**EXERCISE DIRECTIONS**
List the lines of the records below as a JSON list of strings, one string per line with blank lines left out, running from the line with "Task: Click the 具有信息发布与传播的能力 description" to the line with "Action: (x=38, y=6)", both included.

**GIVEN INFORMATION**
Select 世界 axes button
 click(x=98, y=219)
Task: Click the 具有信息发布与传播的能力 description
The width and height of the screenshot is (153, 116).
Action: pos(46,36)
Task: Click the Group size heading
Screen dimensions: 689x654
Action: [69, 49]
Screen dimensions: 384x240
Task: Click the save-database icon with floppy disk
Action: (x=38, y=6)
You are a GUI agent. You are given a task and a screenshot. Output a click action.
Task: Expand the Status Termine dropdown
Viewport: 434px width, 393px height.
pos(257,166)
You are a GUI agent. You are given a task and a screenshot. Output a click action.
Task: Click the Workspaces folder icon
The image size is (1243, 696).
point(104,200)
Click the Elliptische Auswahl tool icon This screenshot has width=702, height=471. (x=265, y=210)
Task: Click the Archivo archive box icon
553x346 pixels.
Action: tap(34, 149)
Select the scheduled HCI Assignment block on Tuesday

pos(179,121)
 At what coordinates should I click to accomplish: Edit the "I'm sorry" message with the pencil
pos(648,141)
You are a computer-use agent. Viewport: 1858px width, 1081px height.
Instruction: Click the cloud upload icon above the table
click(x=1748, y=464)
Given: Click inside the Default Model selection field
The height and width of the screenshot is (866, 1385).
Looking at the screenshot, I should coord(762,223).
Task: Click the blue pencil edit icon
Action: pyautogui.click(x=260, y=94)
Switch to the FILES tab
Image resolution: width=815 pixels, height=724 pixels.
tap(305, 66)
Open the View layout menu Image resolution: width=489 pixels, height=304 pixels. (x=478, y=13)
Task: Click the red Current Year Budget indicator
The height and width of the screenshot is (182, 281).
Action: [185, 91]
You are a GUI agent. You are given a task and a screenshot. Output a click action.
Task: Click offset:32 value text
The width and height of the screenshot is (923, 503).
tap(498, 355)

**SOLUTION TO THE EXERCISE**
[
  "Task: Click the 具有信息发布与传播的能力 description",
  "The width and height of the screenshot is (153, 116).",
  "Action: pos(46,36)",
  "Task: Click the Group size heading",
  "Screen dimensions: 689x654",
  "Action: [69, 49]",
  "Screen dimensions: 384x240",
  "Task: Click the save-database icon with floppy disk",
  "Action: (x=38, y=6)"
]